Lifestyle
1 minute read
It might sound like a riddle: A man was a Florida resident, had a Florida driver’s license and was registered to vote in Florida. He belonged to multiple country clubs in Florida and died in Florida, where his funeral was held. With that in mind, what state was his domicile—the one he considered to be home? The answer is Connecticut.
That was the recent ruling of a Connecticut court, which deemed the taxpayer in question, Mr. Anderson, to be a Connecticut domiciliary. 1The court based its ruling on the fact that during the final years of his life, Anderson consistently spent more time (around 5½ months a year) in Connecticut than in Florida (3½ months) or his third state of residence, Arizona (three months). He maintained “full personal, social, and property connections” to Connecticut, the court ruled. As a result, the executor of Mr. Anderson’s estate was ordered to pay over $13 million in estate taxes.

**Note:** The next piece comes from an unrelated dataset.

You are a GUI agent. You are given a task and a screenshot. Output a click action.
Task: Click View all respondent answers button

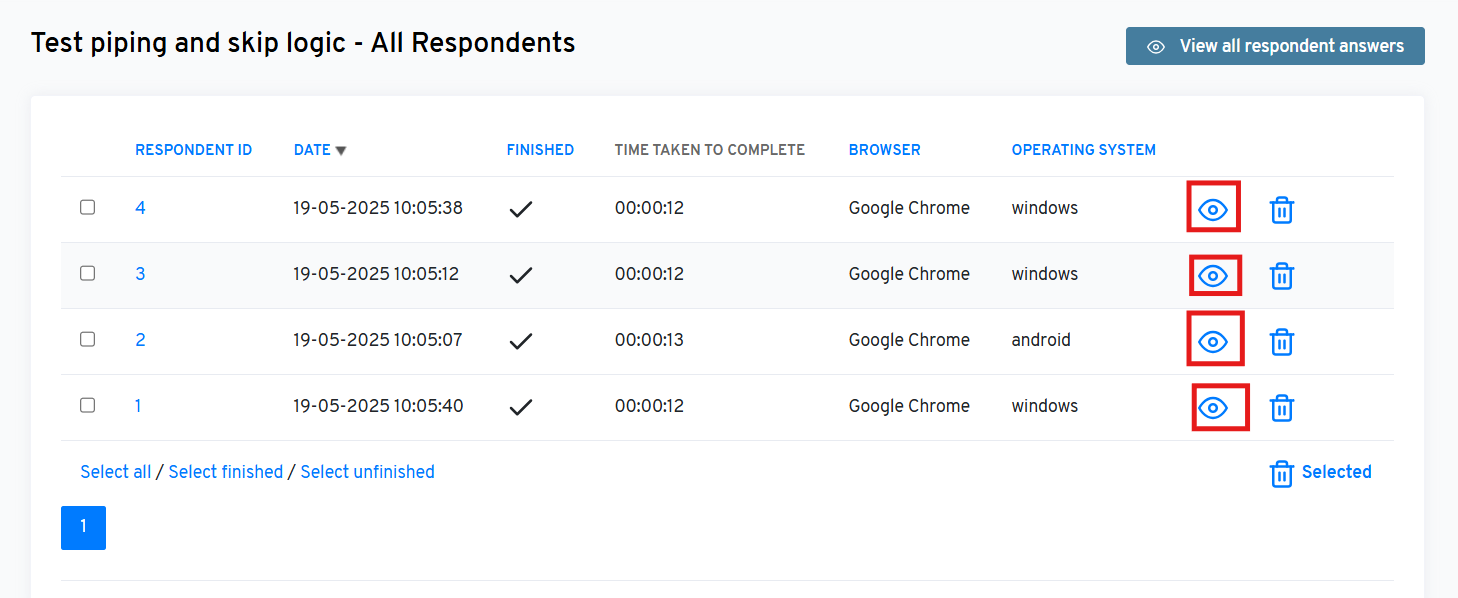pos(1275,46)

The facts in this case are slightly unusual, as Mr. Anderson split his time between three different states without spending the majority of the year in any one of them. But the issues raised by the case resonate broadly. The court’s ruling serves as a useful reminder that taxing authorities and courts will consider several factors in determining where a taxpayer is domiciled, certainly for estate tax purposes and presumably for income tax purposes as well.
This is especially pertinent because in recent years, we’ve seen some clients who moved to lower-tax states, or thought they had moved for tax purposes, returning to their former states of residence. They discovered they were unwilling or unable to take all the steps needed to establish themselves as domiciliaries of the new state.
With that in mind, here are three principles to keep in mind when contemplating the tax implications of changing your state of residence:
If you are moving from one jurisdiction to another and looking to establish your place of domicile, tax authorities will consider where and how you spend your time. For that reason, we urge clients to actually change the focus of their lives to their new jurisdiction.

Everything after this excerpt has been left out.